An introduction to the traveling salesman problem

There's always a relevant XKCD comic. From https://xkcd.com/399/

What's the most efficient way of going through a set of cities once and coming back to where you started? As simple as it sounds, iterating through every possible combination would be next to impossible if the list of cities is big enough. If there's 100 cities and you pick one as the starting point, there's still 99 more cities to choose from. The number of combinations would be 100(100-1)(100-2)... until there's only one choice left. The amount of possible solutions increases at a staggering rate as the amount of cities increase. Researchers have worked on trying to find a way to solve it as fast as possible. To understand the traveling salesman problem (TSP) in terms of computer science, we must first understand the concepts of time complexity.

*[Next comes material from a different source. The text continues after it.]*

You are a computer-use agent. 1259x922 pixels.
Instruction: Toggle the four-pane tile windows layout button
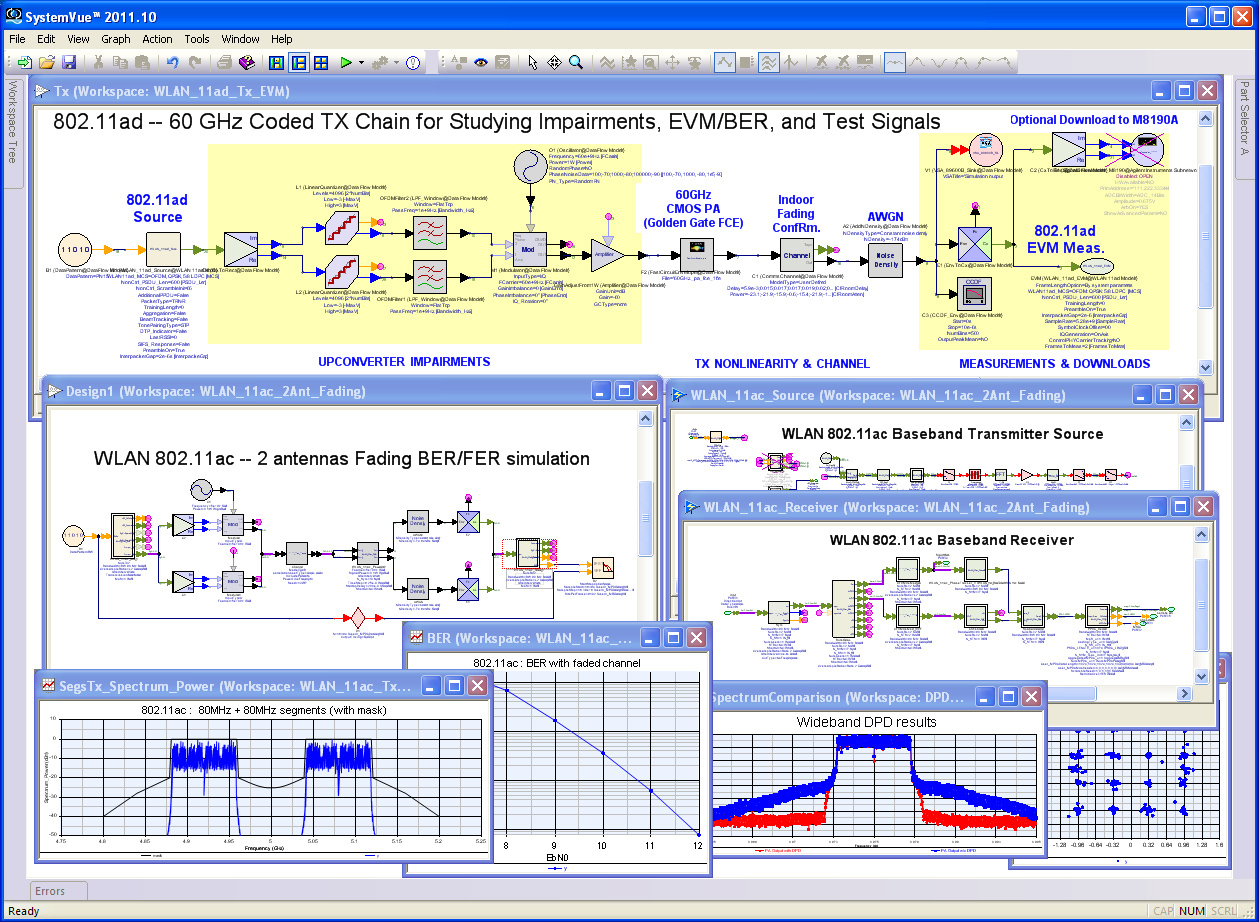[321, 62]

Given an input n, the time complexity is determined by how much of the given input, n, we have to go through. For example, if I were to look through 100 boxes one by one, the worst case scenario would be finding what I was looking for after going through all 100 boxes. The time complexity of the example would be written as O(n) in the Big O notation because given the input, n = 100, and my search method, I need to look through all of them. Although I can find whatever it is in the first box I look into, time complexity is usually determined by the worst case scenario.

These time complexities are grouped into classes and the two important classes regarding TSP are classes P and NP. Problems in class P are solvable in polynomial time with a deterministic algorithm where one input can only have one output. Polynomial time meaning time complexities such as n, nlog(n), n¹⁰, etc. Problems in class NP, non-deterministic polynomial time, cannot be solved in polynomial time with a deterministic algorithm, but solutions can be checked in polynomial time. TSP falls under the class NP because while solving it is difficult we can verify the solution by checking if the solution goes through every city just once which takes a polynomial amount of time. The goal now is to find the algorithm that can solve TSP within polynomial time.

Why is this important? TSP is just one small droplet in the overarching problem of P versus NP. If a solution can be found for the decision version of TSP, this would prove P = NP meaning all NP-complete problems can be solved within a minimal amount of time. NP-complete problems are problems with no known shortcuts. This breakthrough will change the works of medical sciences, mathematics, engineering, transportation, and computer science. A lot of fundamental problems are NP-complete such as searching through DNA sequences, optimal protein folding, and shortening mathematical proofs. But even after decades of research, P = NP still hasn't been proven and it's becoming more of a fantasy. For more information on P and NP problems or an overview on P versus NP in general, Lance Fortnow wrote a great article called "The status of the P versus NP problem" in the Communications of the ACM magazine. He also has a much better blog on dealing with computational complexity at http://blog.computationalcomplexity.org/.

References

Lecture by Erik Demaine on Computational Complexity

Fortnow, L. (2009). The status of the P versus NP problem. Association for Computing Machinery.Communications of the ACM, 52(9), 78. doi:http://dx.doi.org/10.1145/1562164.1562186

Hamburger, H. & Richards, D. (2002). Logic and language models for computer science. Upper Saddle River, N.J: Prentice Hall.